Riccardo Zandonai (1883-1944) Premiere: Teatro dal Verme, Milan, 1911 Conductor Marcello Rota; director Corrado d'Elia; set designer Fabrizio Palla; costume designer Steve Almerighi; lighting designer Rupert Murray Sung in Italian
A Headstrong heroine who works in a cigar factory in Seville and drives her man demented - sound familiar? Puccini rejected the libretto of Conchita in 1907, presumably on the grounds that it sounded like a re-run of Carmen, but Riccardo Zandonai was made of sterner stuff - this was, after all, the man who was to set one of his operas (the 1925 I Cavalieri di Ekebu) in a Swedish iron foundry, with surprisingly entertaining results, as Wexford audiences discovered to their delight when the work was staged at the 1998 festival. In fact, Conchita makes Carmen seem like Mother Teresa, for, in this earlier opera, Zandonai appears to have been intent on pushing his exploration of the female psyche into the territory of psychopathology. Her victim is the hapless Mateo, with whom she is ostensibly in love, but whom she taunts and torments in a series of cruel mind games. Their on-off affair shifts from the cigar factory to a bar where Conchita has a regular gig as a stripper, and then to a country house belonging to Mateo, where she declares she will welcome him with open arms. Instead, she locks him out and, as he watches helplessly from outside his own gate, has a quick fling with a passing youth. After a violent argument, during which Conchita is severely beaten, the pair eventually fall into each other's arms and declare eternal love.

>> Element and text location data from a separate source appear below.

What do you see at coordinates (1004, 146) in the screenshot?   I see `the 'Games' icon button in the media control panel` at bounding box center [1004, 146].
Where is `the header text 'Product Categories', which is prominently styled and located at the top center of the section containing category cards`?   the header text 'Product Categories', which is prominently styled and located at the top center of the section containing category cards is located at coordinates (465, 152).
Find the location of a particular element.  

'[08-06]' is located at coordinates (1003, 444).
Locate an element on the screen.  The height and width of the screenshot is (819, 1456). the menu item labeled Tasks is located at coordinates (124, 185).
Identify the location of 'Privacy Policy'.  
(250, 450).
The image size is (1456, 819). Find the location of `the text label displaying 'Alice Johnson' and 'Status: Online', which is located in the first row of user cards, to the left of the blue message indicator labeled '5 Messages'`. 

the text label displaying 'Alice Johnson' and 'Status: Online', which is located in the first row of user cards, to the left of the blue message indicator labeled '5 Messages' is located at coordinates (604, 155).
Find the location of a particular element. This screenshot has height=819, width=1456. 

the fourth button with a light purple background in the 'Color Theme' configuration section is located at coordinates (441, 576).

So, a happy ending? Yeah, right, says Corrado d'Elia, Conchita's director, smiling in a manner that suggests things may not turn out quite so simply in his production of Zandonai's extraordinary, overheated opera. "There are two different levels in this opera," he explains. "One is the logical field and the other is the illogical field. We have split the character of Conchita; we see a lot of Conchitas on stage. Mateo is the logical part; his will be the audience's point of view, and probably the audience will be on his side, while Conchita represents the illogical. We don't want to know the reason for her behaviour - it's not what we want to study. It's just the starting point - Conchita behaves in a very strange way, that's all. We won't discover whether she does it because she plans to, or whether she is schizophrenic, or just crazy. It doesn't matter."
Isn't it a somewhat risky theatrical strategy, though, to have a heroine with whom the audience doesn't identify? "But Conchita is a very fascinating character, because she's not just mean - sometimes she sings in a very fascinating way about love. And she's very sexy, too. Don't forget Mateo falls in love with her at first sight; and when she is dancing in the bar, her audience adores her, like a goddess almost. There are very beautiful musical moments in the opera; the music tells about amore e dolore, love and pain. The most important theme of the opera is speranza - the hope to reach love." D'Elia, who graduated as an actor from Milan's Civica Scuola d'Arte Drammatica before founding a centre for theatre training and research, doesn't believe the libretto of Conchita is misogynistic.
"Some of the lines are written from a man's point of view, that's true - Mateo says things like `now you are mine' and that's probably a misogynistic way of seeing love - but you must remember that it went on stage in 1911."
To win a woman's love by beating her is, even in the year 2000, a proposition which will doubtless provoke a good deal of debate, but d'Elia believes the opera will win people over with its dramatic setpieces and highly-coloured orchestration, whose authentically Spanish ambience has invited comparisons, not with Bizet, but with Manuel de Falla.
As for the action, he says he is concentrating on getting authentic performances from both his principals and chorus. "Conchita and Mateo must feel exactly what they're singing - that's the most difficult thing. And the opera is very static, especially in the third and fourth acts, so we will work with the actors as if they were theatre actors. You won't see people standing still and singing."